In fact, a 2016 meta-analysis found that stimulants like methylphenidate were effective in treating depression in elderly patients, with no significant increase in adverse events compared to placebo. Another study in 2018 also found that methylphenidate was effective in reducing depressive symptoms in elderly patients with chronic obstructive pulmonary disease (COPD).

Can you present the data's source? I'm not doubting this study but question the duration. I could very confidently do a cocaine study for depressed people for 3 days and I'm sure a majority will feel better on cocaine. Of course long-term cocaine use will cause more problems than it's value as an antidepressant.

How long were these people followed? If it's anything less than 3 months I wouldn't put much weight to the study.
 
Never saw results in past when I had more Geri, even in residency.
No longer bother now.
Other options to recommend, and definitely talk about ECT.
OSA workups are almost routine for me.
I try lithium adjunct before stimulants.
 
My Geri population is not inpatient or catatonic level, so that’s a big difference.

I am surprised that you’ve tried it 100x with minimal to no benefit. I’m not sure I’ve tried anything 30+ times with minimal benefit and kept doing it. What is leading you to keep trying? Is the data really supportive and your population is an anomaly?
I'll get families that really want to try it for my hospitalized patients, or higher functioning patients that say they really benefitted from Ritalin or something 30-40 years ago and ask for it; as long as there aren't red flags, I've been pretty game to try it when nothing else has seemed to work.
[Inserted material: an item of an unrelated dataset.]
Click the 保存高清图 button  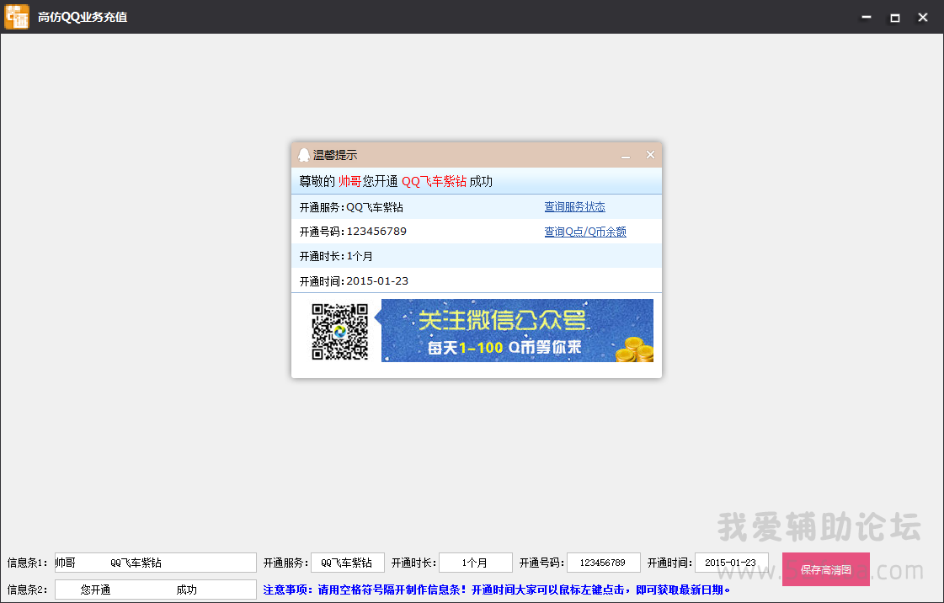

Or a new study comes out and says try stimulants in this geri population or for this particular issue....

It's funny tho, time goes by quickly. I'd probably say that my prescribing of stimulants has been gradually decreasing over the last 10-12 years, to the point that over the last 2 years I have just decided not to even go there. But figure an average of 10 prescriptions per year over 10 years.... adds up to 100. I kind of pulled the number from that line of thinking.
 
A side topic but when I ran a geri-unit I too also had way higher frequencies of catatonic patients then I'd ever seen before. I'm talking seeing it on the order of less than yearly in regular adult inpatient but in the geri-unit seeing it about at least monthly. I talked to George Grossberg, a highly respected geri-psychiatrist about it. He responded he hadn't seen it in the data but did say this was the EXACT type of thing that gets a psychiatrist the opportunity to consider reviewing this for a publication. Such a study wouldn't be hard. Screen everyone coming for catatonia for a period of a few months and then publish the findings.
 
I have found that even really depressed old guys without hx of mental health are fairly easy to treat with good talk therapy just so long as I don’t focus on their “feelings“ and difficulty with expressing those directly. Many of them are struggling with redefining themselves in this final stage of life and their declining abilities and their role in the world as they shift from being productive and feeling good about that. Not saying meds aren’t helpful but sometimes these guys are forced into a tough choice from their perspective: meds they don’t want to rely on vs. touchy-feely crap therapy.
What was the common thread of treatment before the advent of modern medicine? Getting on the couch 1-3x/week. Of course, I'm not including those populations which includes IDD, formal thought disorders, manic-depression, etc.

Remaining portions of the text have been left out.